Thyroid hormones (THs) are important for fetoplacental development. Human intrauterine growth restriction (IUGR) is associated with malplacentation and reduced fetal circulating concentration of THs. The expression of the plasma membrane TH transporters MCT8, MCT10, LAT1, LAT2, OATP1A2 and OATP4A1 was characterised in human placental biopsies across gestation. The protein expression of MCT8 was increased in samples from severe IUGR compared with normal pregnancies.
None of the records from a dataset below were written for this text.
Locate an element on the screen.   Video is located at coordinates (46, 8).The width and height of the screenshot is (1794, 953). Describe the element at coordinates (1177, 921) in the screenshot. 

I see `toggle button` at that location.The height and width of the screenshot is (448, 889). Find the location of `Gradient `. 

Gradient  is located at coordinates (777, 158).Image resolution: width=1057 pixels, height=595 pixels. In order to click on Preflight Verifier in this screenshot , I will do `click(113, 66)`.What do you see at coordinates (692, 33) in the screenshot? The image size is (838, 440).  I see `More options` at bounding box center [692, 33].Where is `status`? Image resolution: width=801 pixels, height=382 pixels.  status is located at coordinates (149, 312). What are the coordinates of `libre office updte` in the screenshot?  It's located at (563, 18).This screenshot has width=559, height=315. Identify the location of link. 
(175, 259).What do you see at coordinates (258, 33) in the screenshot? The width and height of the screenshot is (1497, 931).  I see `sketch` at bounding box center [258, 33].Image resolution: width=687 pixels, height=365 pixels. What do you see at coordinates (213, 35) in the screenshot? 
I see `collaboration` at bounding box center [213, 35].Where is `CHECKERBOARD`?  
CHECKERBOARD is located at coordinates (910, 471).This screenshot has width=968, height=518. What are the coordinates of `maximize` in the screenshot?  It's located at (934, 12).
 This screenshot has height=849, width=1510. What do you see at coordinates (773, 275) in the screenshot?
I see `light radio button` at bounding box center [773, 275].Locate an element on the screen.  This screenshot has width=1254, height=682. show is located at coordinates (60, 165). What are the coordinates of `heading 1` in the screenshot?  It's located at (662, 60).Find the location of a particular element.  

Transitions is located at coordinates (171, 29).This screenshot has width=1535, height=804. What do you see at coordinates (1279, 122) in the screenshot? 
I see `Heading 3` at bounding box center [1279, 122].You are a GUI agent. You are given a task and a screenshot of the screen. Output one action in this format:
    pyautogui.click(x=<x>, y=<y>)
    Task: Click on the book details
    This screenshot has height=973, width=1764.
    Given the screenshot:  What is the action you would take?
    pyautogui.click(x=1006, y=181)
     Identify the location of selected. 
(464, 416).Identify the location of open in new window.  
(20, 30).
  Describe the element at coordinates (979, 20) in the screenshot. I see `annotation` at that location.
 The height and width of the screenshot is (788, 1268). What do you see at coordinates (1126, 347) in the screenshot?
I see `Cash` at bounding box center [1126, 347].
In vitro, triiodothyronine (T\(_3\)) decreased survival and increased apoptosis of IUGR compared with normal cytotrophoblasts, which was associated with increased MCT8 expression. In normal cytotrophoblasts, MCT8 upregulation decreased survival, whilst MCT8 silencing increased survival independently of T\(_3\). In the extravillous trophoblast-like cell line, SGHPL-4, T\(_3\) resulted in a significant increase in cell invasion when MCT8 was upregulated. Contrary to cytotrophoblasts, silencing MCT8 decreased apoptosis in SGHPL-4s independently of T\(_3\). In mice, fetal to placental weight ratio was decreased in male MCT8-null compared with wild-type embryos. These findings support the hypothesis that THs have an important role in fetoplacental development and that IUGR is associated with changes in TH transport and responsiveness of the placenta. Furthermore, they highlight the importance of MCT8, which impacts on placental cells via both T\(_3\)- dependent and independent mechanisms.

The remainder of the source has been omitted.